The brain is a very difficult organ to study, and one must realize that concussions will likely always occur in collision and contact sports, such as football. Many factors are involved in reducing athletes' vulnerability to concussion, including genetics, anatomy, force of the blows, mass of the players, other equipment and rule changes, playing surfaces, coaching techniques, players being in harm's way when a force is present, and increasing knowledge about what constitutes a concussion.
At a time when clinicians and researchers are looking for answers to this very intriguing problem of sport-related concussion, it is important not to overlook some very obvious solutions. Although the techniques of fabrication and the materials have changed, the wheels of thought are returning 360 degrees to the 1960s and the study by Stenger et al.1 Plastic face masks attached to helmets have reduced the incidence of dental and facial injuries in football; thus, the importance of wearing a mouthguard for concussion prevention may have been ignored. For example, mouthguards are not required equipment for National Football League players.7My contention is that over the past 35 years, quality has been sacrificed in exchange for a quick fix, ie, low-cost, ill-fitting mouthguards. These mouthguards do not hold their shape and fit so poorly that athletes sometimes alter them for speaking and comfort, forgoing the posterior thickness that might provide needed protection if a blow was delivered to the mandibular complex.5
Are properly fitted, pressure-laminated mouthguards an answer? Time will tell. Some of the preliminary work comparing the 1997 through 1999 NCAA college football seasons suggests that they have made a difference. The laminated mouthguards do not break down with use, and players do not tend to abuse or alter them.
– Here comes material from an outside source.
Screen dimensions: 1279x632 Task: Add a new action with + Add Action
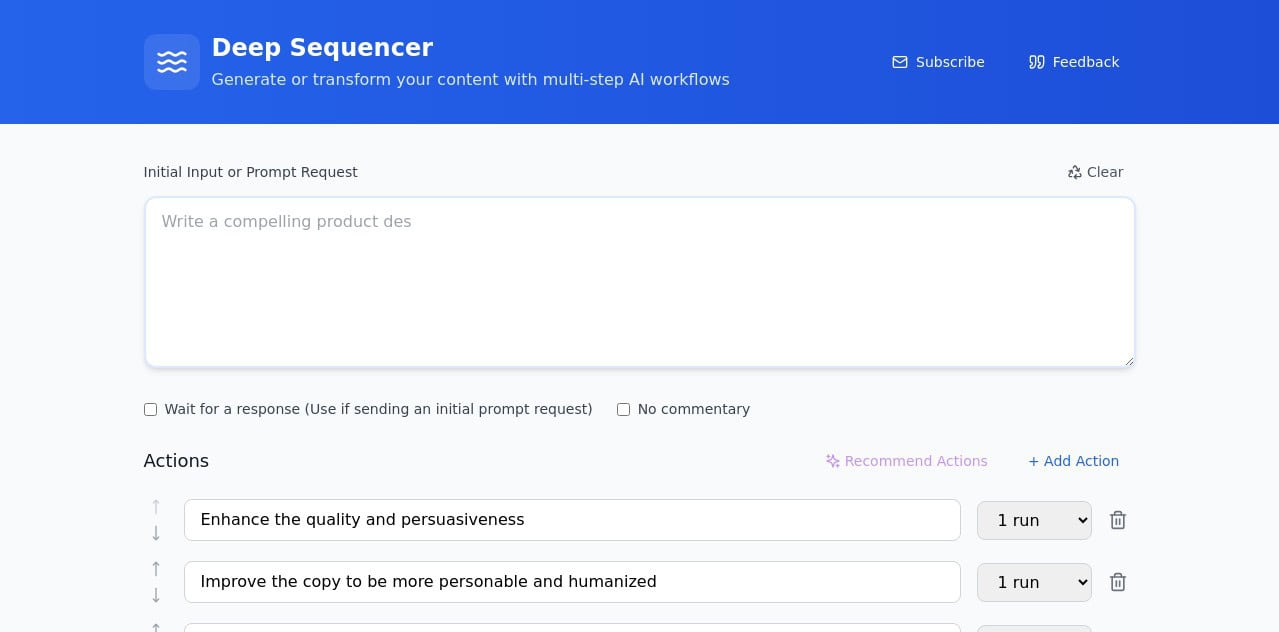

If a problem develops, correcting or reconstructing the mouthguard on the basis of the original model can easily be accomplished. In my opinion, and that of many other Academy for Sports Dentistry members, the theory makes sense. A posterior separation of 3 to 4 mm relates nicely to the newtonian laws of physics. This thickness converts to time and distance, over which acceleration occurs if a blow is delivered to the madibular complex.
From this theory and some of our early findings, it would appear that greater emphasis should be placed on the thickness in the posterior occlusal areas, especially in those high-contact sports requiring the use of mouthguards. Education of all those involved is the key. Team physicians, dentists, athletic trainers, and coaches must take into consideration both the athlete's previous medical history and the sport. Our emphasis must be on improving the quality of mouthguards for player safety as one way of attempting to reduce the incidence of concussion in athletes.